The phrase works as a response to someone saying, “Why do you eat that garbage?” or a variety of other insults.  But it is hard to imagine how or why a person would ever say this phrase in a conversation except when responding to insults against McDonald’s food.

For confirmation, I reached out to Columbia University Professor Lening Liu, who directs the university’s Chinese Language Program and is an expert on Chinese discourse.  “That is true!” he wrote.   Professor Liu agreed that the McDonald’s Chinese slogan was something someone would say in response to criticism of McDonald’s food.

As Professor Liu explained it, the problematic word 就 (jiu) has the linguistic role of “subjectivity to express someone’s attitude.”  It is used when expressing a viewpoint strongly in disagreement with what others said.  Professor Liu added that McDonald’s could have easily translated “I’m lovin’ it” into a purely positive-sounding phrase by simply not putting this word in the slogan.  As a “positive alternative,” he suggested rendering “I’m lovin’ it” as “我很喜欢” (wo hen xihuan) or “我好喜欢” (wo hao xihuan), both of which mean “I really like it.”  Neither implies that someone is insulting McDonald’s food.
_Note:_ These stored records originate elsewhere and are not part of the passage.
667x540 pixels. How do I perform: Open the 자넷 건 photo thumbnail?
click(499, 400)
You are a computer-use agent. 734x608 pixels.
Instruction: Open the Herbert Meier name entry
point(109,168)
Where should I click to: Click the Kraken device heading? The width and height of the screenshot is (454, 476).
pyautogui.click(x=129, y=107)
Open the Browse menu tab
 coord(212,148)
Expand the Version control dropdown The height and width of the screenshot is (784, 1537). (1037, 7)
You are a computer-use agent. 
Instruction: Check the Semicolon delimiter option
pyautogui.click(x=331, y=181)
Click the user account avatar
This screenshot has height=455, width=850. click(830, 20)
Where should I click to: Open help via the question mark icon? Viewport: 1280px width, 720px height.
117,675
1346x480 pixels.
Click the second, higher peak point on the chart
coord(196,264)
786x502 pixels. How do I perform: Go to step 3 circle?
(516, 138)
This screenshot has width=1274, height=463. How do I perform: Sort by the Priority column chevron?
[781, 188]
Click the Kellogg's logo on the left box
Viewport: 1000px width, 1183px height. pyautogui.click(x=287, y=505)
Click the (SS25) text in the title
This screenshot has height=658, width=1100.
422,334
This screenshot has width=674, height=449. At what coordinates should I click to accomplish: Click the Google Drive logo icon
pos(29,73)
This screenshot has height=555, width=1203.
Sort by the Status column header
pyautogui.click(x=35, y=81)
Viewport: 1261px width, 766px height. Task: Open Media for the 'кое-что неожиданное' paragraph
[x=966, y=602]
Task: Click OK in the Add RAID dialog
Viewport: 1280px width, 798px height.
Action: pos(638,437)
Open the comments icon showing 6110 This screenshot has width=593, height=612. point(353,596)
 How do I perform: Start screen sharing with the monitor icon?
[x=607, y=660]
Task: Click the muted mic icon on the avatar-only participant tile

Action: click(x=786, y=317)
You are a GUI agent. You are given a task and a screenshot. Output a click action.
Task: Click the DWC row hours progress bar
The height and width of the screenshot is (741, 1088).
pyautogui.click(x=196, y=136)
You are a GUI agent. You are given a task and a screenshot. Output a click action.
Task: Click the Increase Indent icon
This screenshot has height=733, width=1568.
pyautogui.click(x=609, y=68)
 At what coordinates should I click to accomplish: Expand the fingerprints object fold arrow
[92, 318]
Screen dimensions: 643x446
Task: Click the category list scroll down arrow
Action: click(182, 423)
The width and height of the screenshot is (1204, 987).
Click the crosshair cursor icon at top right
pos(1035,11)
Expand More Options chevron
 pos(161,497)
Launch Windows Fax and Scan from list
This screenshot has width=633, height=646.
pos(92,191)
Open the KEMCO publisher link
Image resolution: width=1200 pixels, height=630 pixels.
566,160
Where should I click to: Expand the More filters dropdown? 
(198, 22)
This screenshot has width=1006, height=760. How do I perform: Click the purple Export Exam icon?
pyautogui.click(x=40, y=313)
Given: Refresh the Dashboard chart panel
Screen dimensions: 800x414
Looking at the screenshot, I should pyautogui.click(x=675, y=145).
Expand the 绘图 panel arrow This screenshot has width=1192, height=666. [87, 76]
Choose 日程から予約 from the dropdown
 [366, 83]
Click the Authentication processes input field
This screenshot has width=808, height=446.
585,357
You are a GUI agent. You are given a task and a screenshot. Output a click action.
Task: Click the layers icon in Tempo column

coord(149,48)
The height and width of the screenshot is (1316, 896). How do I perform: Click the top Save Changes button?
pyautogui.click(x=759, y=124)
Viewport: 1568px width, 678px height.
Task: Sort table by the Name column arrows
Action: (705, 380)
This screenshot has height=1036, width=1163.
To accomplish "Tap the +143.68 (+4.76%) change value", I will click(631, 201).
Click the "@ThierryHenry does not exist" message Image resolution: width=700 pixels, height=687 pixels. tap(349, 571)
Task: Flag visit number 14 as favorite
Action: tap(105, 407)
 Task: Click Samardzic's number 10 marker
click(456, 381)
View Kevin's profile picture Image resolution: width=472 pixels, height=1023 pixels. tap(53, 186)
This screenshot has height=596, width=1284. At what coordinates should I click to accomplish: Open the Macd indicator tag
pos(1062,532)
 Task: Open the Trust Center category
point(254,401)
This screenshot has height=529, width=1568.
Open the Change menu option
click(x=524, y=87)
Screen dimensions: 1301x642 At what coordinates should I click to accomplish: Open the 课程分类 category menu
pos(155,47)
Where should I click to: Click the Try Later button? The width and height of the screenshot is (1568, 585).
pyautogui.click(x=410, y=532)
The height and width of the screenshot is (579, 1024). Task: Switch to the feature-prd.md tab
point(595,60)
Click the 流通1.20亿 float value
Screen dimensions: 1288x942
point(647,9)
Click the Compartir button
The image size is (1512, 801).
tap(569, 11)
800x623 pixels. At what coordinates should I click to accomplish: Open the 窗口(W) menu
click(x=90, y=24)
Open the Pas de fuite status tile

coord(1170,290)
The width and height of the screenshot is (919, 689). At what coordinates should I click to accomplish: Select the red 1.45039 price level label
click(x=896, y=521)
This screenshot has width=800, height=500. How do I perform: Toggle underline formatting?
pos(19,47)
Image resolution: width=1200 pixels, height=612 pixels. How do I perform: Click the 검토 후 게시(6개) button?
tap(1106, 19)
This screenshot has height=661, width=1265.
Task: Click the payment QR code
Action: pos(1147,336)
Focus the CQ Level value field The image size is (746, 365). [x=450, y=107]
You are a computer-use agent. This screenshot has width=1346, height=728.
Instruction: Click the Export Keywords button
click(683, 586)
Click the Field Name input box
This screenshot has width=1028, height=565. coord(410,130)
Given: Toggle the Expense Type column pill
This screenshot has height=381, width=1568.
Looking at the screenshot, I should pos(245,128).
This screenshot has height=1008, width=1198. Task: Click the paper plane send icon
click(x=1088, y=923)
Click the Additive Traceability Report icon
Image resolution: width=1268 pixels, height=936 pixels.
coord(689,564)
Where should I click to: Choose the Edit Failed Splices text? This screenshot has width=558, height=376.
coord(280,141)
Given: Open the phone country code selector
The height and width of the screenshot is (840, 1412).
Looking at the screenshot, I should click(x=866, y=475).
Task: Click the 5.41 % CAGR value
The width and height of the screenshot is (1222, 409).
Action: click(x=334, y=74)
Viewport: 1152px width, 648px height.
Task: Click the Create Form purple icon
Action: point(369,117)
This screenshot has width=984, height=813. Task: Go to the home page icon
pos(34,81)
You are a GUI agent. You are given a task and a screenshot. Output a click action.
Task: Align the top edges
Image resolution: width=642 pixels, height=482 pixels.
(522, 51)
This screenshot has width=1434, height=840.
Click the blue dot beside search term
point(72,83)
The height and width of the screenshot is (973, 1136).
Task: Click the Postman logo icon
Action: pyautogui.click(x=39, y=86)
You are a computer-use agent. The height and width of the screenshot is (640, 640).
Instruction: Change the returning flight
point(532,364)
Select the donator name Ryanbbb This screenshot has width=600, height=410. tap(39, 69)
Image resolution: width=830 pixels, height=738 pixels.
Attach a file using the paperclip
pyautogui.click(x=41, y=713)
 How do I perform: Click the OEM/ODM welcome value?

But do Chinese people actually recognize the implicit insult in McDonald’s slogan?  Professor Liu felt so.  “I think they notice,” he wrote, adding that he thought most people viewed the slogan as tongue-in-cheek and amusing.  A journalist from northern China told me the slogan was “weird” and sounded defensive.

McDonald’s trumpeted “I’m lovin’ it” as a global slogan, but slogans do not always translate easily.  Anyone who has lived in Asia has seen this in reverse, such as the sports drink given the English name “Pocari Sweat” or “BM coffee” or the Japanese boy’s band “KinKi Kids.”  But while these names sound ridiculous in English, none of them were actually aimed at native English speakers, and none were created by a 93 billion dollar global behemoth.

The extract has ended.